Énoncé. Recopiez fidèlement le passage de l'extrait sur l'expulsion des étrangers qui commence à « Ce dernier négligeait » et se termine à « migratoires facilement ajustable ? ».

Extrait du document.
------------------------------------

Carte postale ancienne : « Etablissements penitentiaires de Fresnes. Arrivée d'une voiture cellulaire. Une surveillante. » cpa-bastille91.com

Le 15 octobre 2017, le président de la République française Emmanuel Macron affirmait en direct sur la chaîne de télévision TF1 :

« Toutes celles et ceux qui, étant étrangers en situation irrégulière, commettent un acte délictueux quel qu’il soit, seront expulsés. »

Le défaut de papiers justifiant d’un droit à séjourner en France constituant en soi un délit, le propos d’Emmanuel Macron revenait à dire que tout étranger en situation irrégulière devrait être expulsé du territoire français.

Ce dernier négligeait cependant de rappeler que, selon les textes en vigueur, l’expulsion peut également s’appliquer à un étranger muni d’un titre de séjour régulier, bien qu’il puisse bénéficier, dans certains cas, d’une « protection relative », pour reprendre le vocable officiel. L’administration se réserve donc le droit d’expulser les non-nationaux, qu’ils disposent ou non d’un titre de séjour.

Cela a-t-il toujours été le cas ? N’est-ce pas parce que les modalités d’application de la procédure d’expulsion demeurent floues qu’elle constitue, pour le pouvoir politique, un outil de gestion des flux migratoires facilement ajustable ?

------------------------------------

Données brutes.
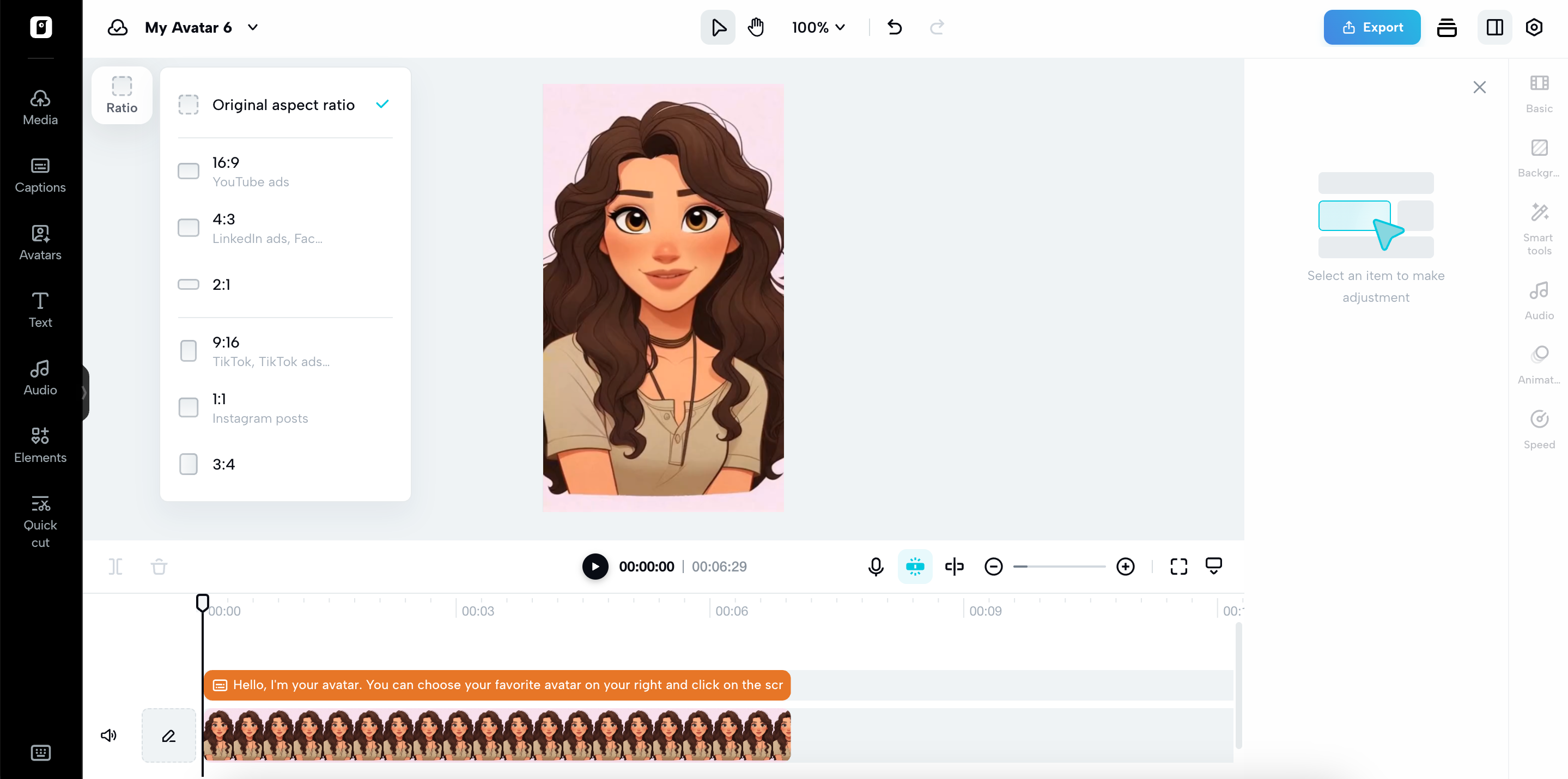1568x779 pixels.
Task: Click the Export button
Action: click(x=1371, y=27)
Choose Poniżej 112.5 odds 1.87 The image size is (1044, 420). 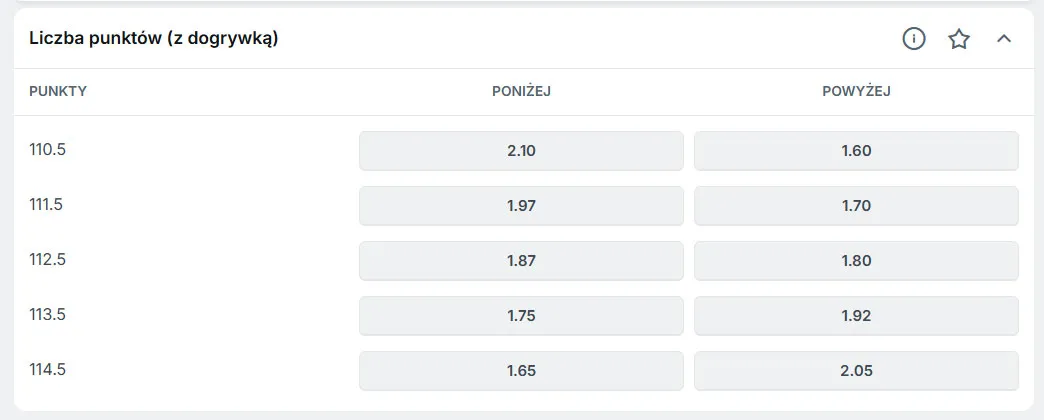tap(521, 261)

------------------------------------

Corrigé.
Ce dernier négligeait cependant de rappeler que, selon les textes en vigueur, l’expulsion peut également s’appliquer à un étranger muni d’un titre de séjour régulier, bien qu’il puisse bénéficier, dans certains cas, d’une « protection relative », pour reprendre le vocable officiel. L’administration se réserve donc le droit d’expulser les non-nationaux, qu’ils disposent ou non d’un titre de séjour.

Cela a-t-il toujours été le cas ? N’est-ce pas parce que les modalités d’application de la procédure d’expulsion demeurent floues qu’elle constitue, pour le pouvoir politique, un outil de gestion des flux migratoires facilement ajustable ?